Zudem ist der Weg entscheidend – welche Abteilungen nutzen welche Daten und Dokumente? Wie sieht der Austausch untereinander aus? Sprechen Sie mit Ihren Kollegen und analysieren Sie gemeinsam die zurückgelegten Wege. Beachten Sie ebenso Prozesse, die vielleicht schon teildigitalisiert, aber noch optimierbar sind, beispielsweise weil Freigabeschritte noch nicht automatisiert ablaufen. Auch sollten Sie Dokumente, die bereits digital vorliegen, in die Analyse einbeziehen. Haben Sie die jeweiligen Arbeitsschritte erfasst, kommt der nächste Schritt ins papierlose Büro: Ineffiziente Prozesse aufspüren.

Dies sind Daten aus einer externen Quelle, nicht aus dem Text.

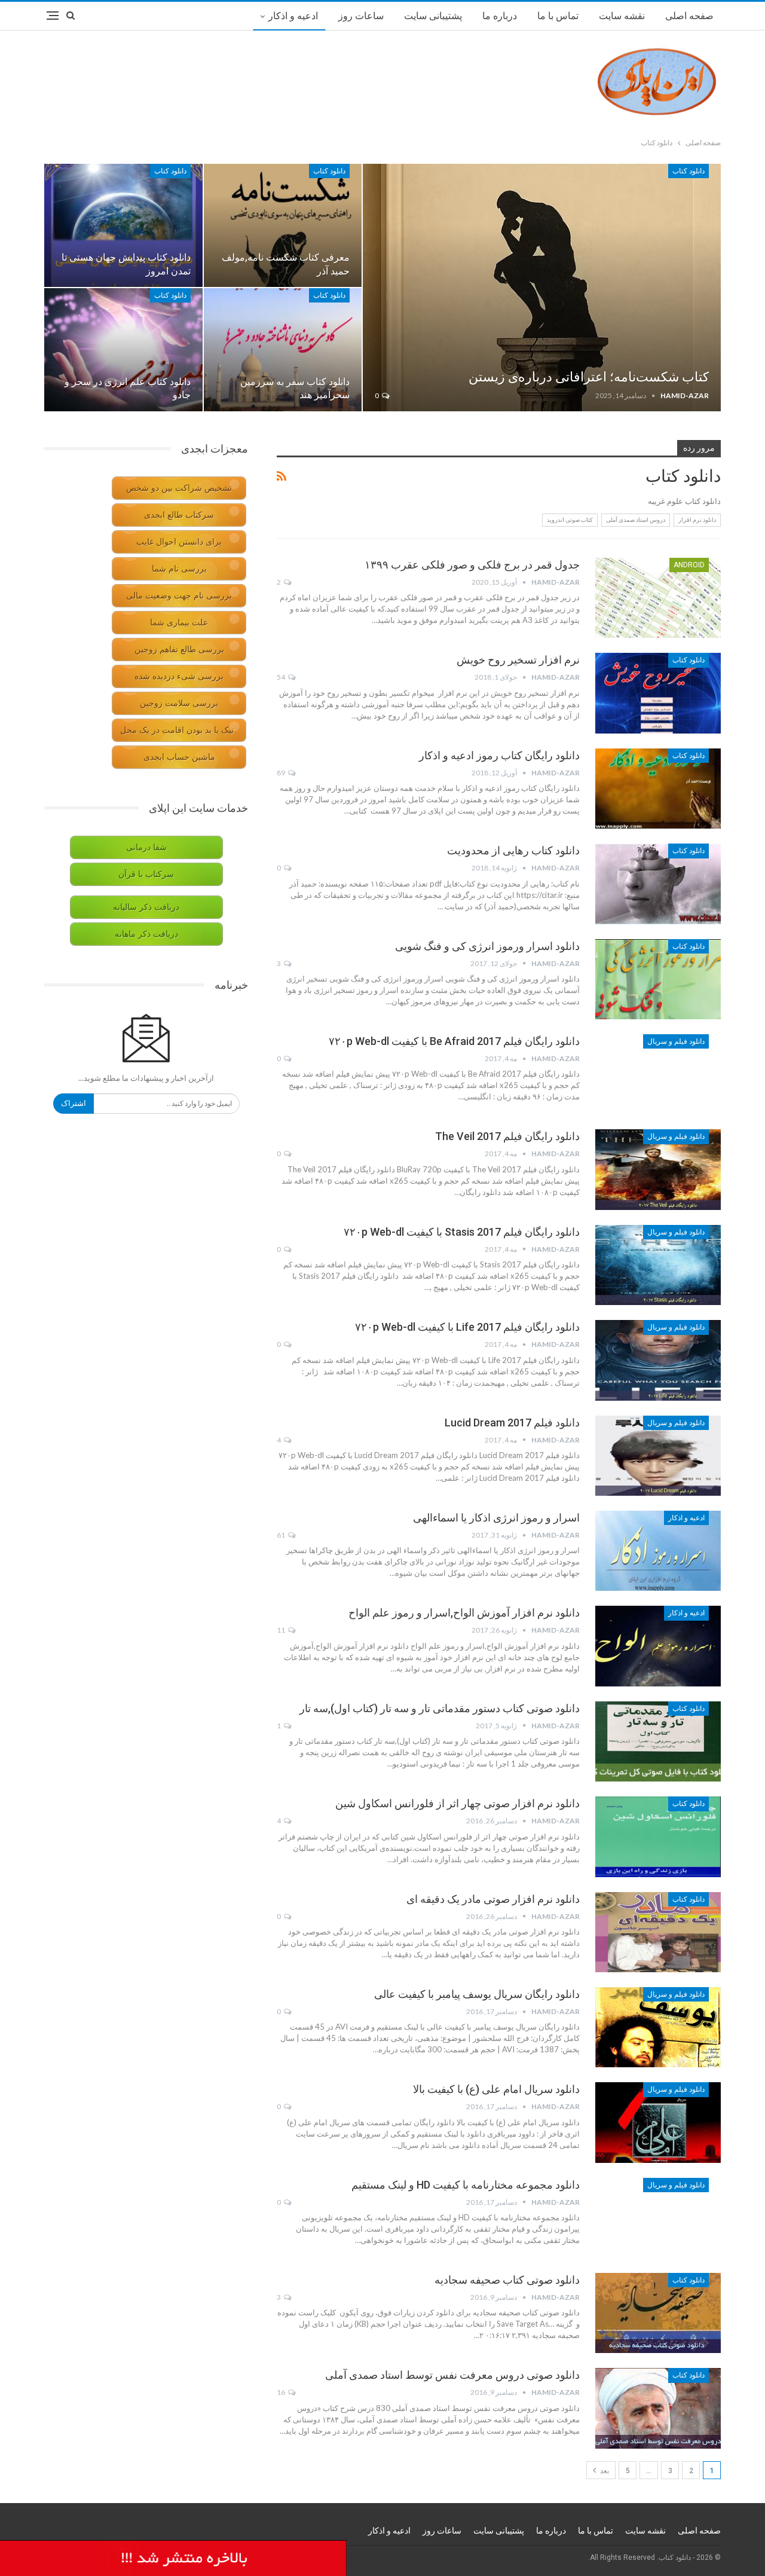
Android (689, 565)
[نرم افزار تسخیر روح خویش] (658, 693)
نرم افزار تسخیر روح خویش (518, 659)
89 (281, 772)
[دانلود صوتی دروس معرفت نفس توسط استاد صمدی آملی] (658, 2408)
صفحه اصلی (689, 16)
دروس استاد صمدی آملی (635, 520)
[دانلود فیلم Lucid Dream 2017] (658, 1456)
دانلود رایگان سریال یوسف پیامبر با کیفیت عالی (477, 1994)
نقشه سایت (622, 16)
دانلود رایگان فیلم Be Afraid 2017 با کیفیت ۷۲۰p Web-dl (454, 1041)
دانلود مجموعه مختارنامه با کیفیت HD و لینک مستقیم (465, 2184)
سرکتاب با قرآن (146, 874)
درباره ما (499, 16)
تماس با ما (558, 16)
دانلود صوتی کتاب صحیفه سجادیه (507, 2280)
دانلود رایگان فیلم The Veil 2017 (507, 1136)
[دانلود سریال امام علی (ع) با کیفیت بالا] (658, 2122)
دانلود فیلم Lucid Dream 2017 (512, 1422)
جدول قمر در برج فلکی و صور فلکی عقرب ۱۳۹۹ (472, 564)
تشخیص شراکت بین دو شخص (179, 488)
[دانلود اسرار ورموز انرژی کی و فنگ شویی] (658, 979)
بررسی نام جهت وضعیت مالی (179, 595)
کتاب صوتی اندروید (570, 520)
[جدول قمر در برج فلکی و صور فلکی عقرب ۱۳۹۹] (658, 598)
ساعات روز (361, 16)
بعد (603, 2471)
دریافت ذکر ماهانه (146, 934)
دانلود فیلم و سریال (676, 1041)
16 (281, 2392)
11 (281, 1629)
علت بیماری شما (179, 622)
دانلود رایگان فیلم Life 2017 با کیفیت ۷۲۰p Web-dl (467, 1327)
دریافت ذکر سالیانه (146, 907)
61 (281, 1534)
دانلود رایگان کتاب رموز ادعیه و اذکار (499, 755)
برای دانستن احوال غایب (179, 541)
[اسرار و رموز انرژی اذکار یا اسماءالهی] (658, 1551)
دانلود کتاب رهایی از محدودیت (513, 850)
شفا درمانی (146, 847)
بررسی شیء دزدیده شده (179, 676)
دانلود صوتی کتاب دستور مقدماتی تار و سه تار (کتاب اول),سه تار (439, 1708)
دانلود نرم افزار (697, 520)
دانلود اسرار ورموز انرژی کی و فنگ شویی (487, 946)
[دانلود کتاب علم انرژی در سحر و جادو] (123, 350)
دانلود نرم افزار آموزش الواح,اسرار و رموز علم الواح (464, 1612)
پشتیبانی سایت (433, 16)
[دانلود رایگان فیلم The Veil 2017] (658, 1169)
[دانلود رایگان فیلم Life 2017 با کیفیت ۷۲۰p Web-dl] (658, 1360)
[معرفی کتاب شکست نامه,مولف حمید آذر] (283, 225)
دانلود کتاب (688, 171)
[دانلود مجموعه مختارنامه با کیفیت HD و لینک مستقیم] (658, 2218)
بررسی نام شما (179, 568)
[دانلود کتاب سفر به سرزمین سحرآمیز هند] (283, 350)
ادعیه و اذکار (293, 16)
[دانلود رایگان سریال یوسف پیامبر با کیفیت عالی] (658, 2027)
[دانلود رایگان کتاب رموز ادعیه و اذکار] (658, 788)
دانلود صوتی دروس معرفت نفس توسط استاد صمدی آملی (452, 2375)
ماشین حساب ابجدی (179, 757)
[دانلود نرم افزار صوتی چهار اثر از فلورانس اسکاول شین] (658, 1836)
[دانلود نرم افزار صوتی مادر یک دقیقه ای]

Gehen Sie die einzelnen Wege durch und notieren Sie, was Ihnen an den Prozessen ineffizient vorkommt. Konzentrieren Sie sich zunächst auf einzelne Geschäftsbereiche wie Personalwesen, Buchhaltung oder Vertrieb und schauen Sie sich dann die abteilungsübergreifenden Prozesse an. Tipp: Fangen Sie klein an und entscheiden Sie sich zuerst für einen Prozess, der besonders viel Digitalisierungspotential aufweist. Zum Beispiel, weil er häufig im Unternehmen genutzt wird, viel Papier enthält oder nicht automatisiert abläuft, obwohl er recht einfach könnte. Arbeiten Sie ein Digitalisierungskonzept aus, das Ihre Zielsetzung, Schritte und Zeitvorstellung skizziert.

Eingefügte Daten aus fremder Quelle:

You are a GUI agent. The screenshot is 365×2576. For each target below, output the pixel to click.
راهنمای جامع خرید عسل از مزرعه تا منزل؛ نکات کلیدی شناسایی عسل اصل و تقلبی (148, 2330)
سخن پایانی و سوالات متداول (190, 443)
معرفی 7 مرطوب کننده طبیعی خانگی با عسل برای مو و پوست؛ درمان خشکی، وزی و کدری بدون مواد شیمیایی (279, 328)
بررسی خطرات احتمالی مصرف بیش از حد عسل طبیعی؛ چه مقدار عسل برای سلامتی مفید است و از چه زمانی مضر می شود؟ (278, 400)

Bevor Sie mit der Digitalisierung Ihres Prozesses anfangen, ist es wichtig, Bewusstsein im Unternehmen zu schaffen. Holen Sie sich die Zustimmung der obersten Führungsebene und der Geschäftsleitung. Zeigen Sie die Vorteile auf und machen Sie bewusst, dass für ein papierloses Büro alle an einem Strang ziehen müssen. Es ist außerdem bedeutsam, ein Digitalisierungsteam aus Führungskräften und Abteilungsvertretern zu bilden. Auf diese Weise berücksichtigen Sie nicht nur verschiedene Anforderungen, sondern sorgen gleichzeitig dafür, dass alle ein Mitspracherecht haben, sowie das Vorhaben gemeinsam mit Ihnen vorantreiben.

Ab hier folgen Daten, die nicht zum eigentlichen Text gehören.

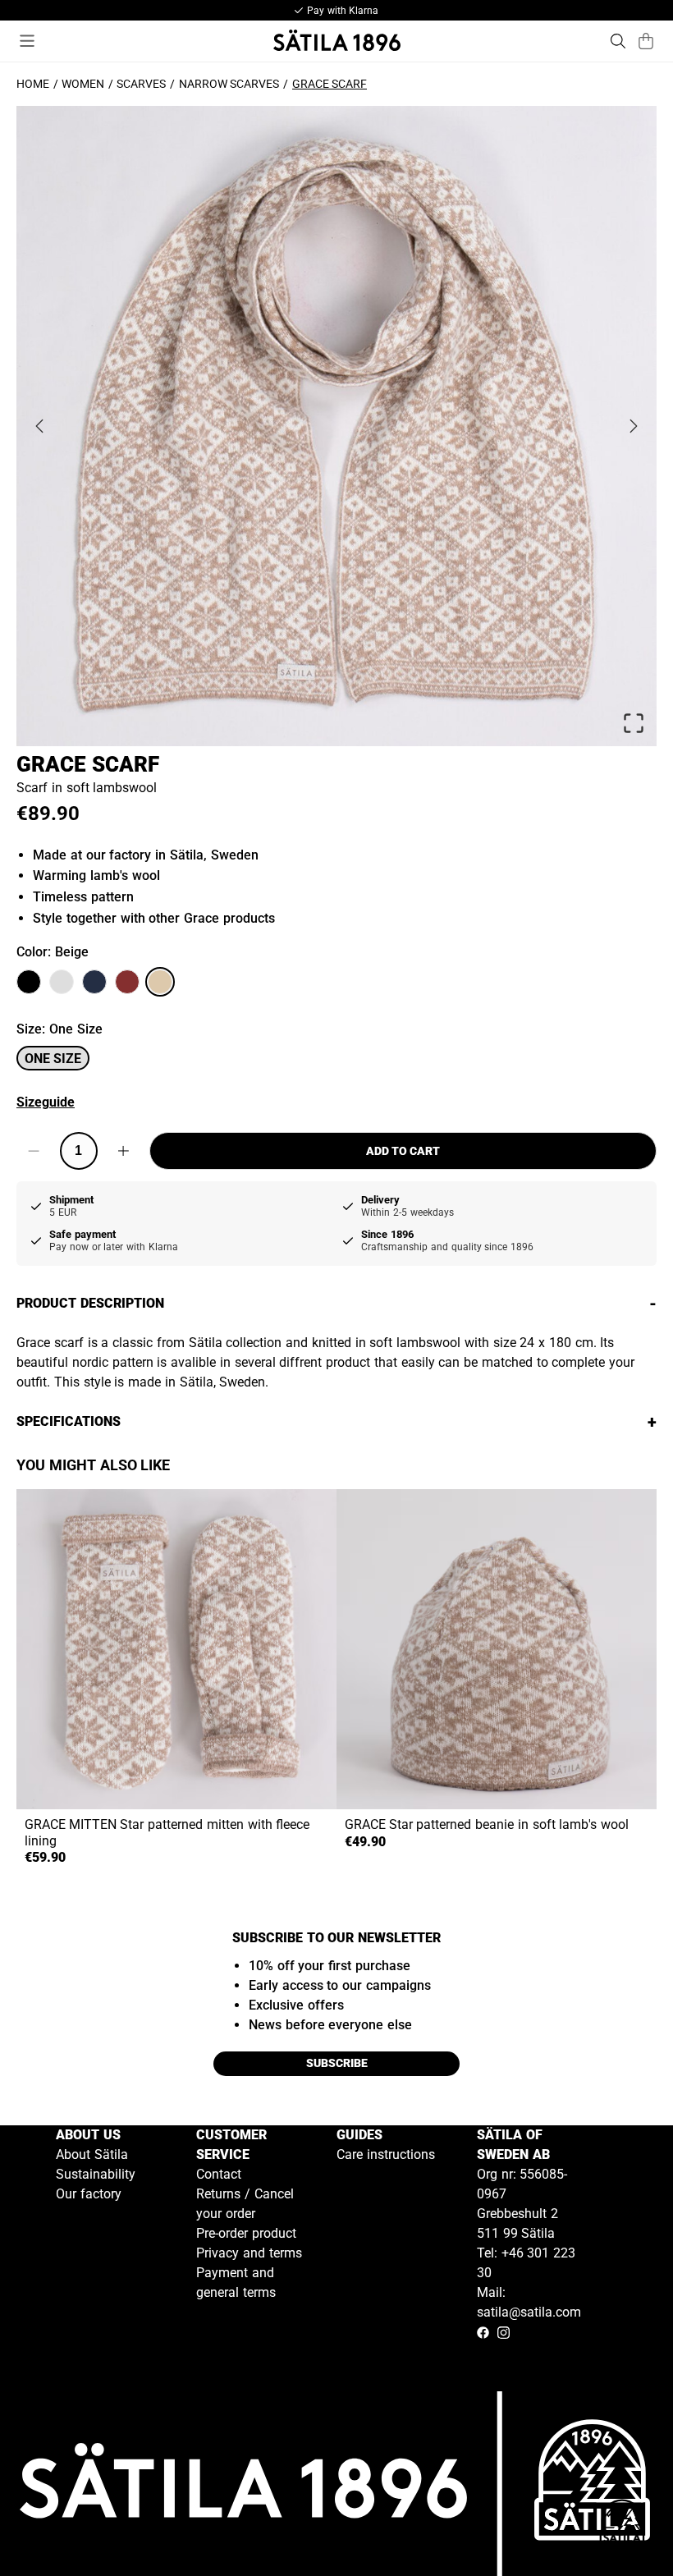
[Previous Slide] (39, 426)
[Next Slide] (633, 426)
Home (32, 83)
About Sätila (92, 2154)
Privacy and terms (249, 2253)
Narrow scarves (229, 83)
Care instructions (385, 2154)
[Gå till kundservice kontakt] (622, 2525)
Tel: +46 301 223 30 (526, 2262)
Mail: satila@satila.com (529, 2302)
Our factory (88, 2194)
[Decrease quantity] (34, 1151)
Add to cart (403, 1150)
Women (83, 83)
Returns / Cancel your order (245, 2203)
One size (53, 1058)
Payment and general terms (236, 2282)
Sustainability (95, 2174)
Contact (218, 2174)
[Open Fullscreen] (633, 723)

Die Umsetzung ist das Herzstück

Jetzt geht es ans Herzstück eines jeden Konzeptes – die Umsetzung. Dazu gehört die Zusammenarbeit mit einem kompetenten Lösungsanbieter. Denken Sie zukunftsorientiert und suchen Sie nach einer Software, die nicht nur jetzt, sondern auch langfristig funktioniert. Ob Sie dabei auf eine standardisierte oder individuelle Lösung zurückgreifen, hängt maßgeblich davon ab, wie Ihre Prozesse aussehen. Gleichwohl sollten Sie sich nach einer alltagstauglichen Software umsehen, mit der Sie übliche Geschäftsprozesse aus Personal, Vertrieb oder Finanz- und Rechnungswesen umsetzen können. Ist das Arbeiten von Zuhause und remote vorgesehen, kommt unter Umständen eine Cloud- oder App-Lösung in Frage.

Nicht abschrecken lassen

Setzen Sie einen Fuß vor den anderen. Das papierlose Büro entsteht nicht an einem Tag. Digitalisierung braucht einen ausgearbeiteten Plan, oft eine Testphase und manchmal auch Modifikationen. Lassen Sie sich davon nicht entmutigen – erste Erfolge sind bereits schon bei kleinen, digitalen Anpassungen sichtbar. Das Schöne an der digitalen Transformation ist doch, dass sie beinahe unendlich ist und Sie sich so Ihren Büroalltag leichter, flexibler und effizienter gestalten können. Stück für Stück.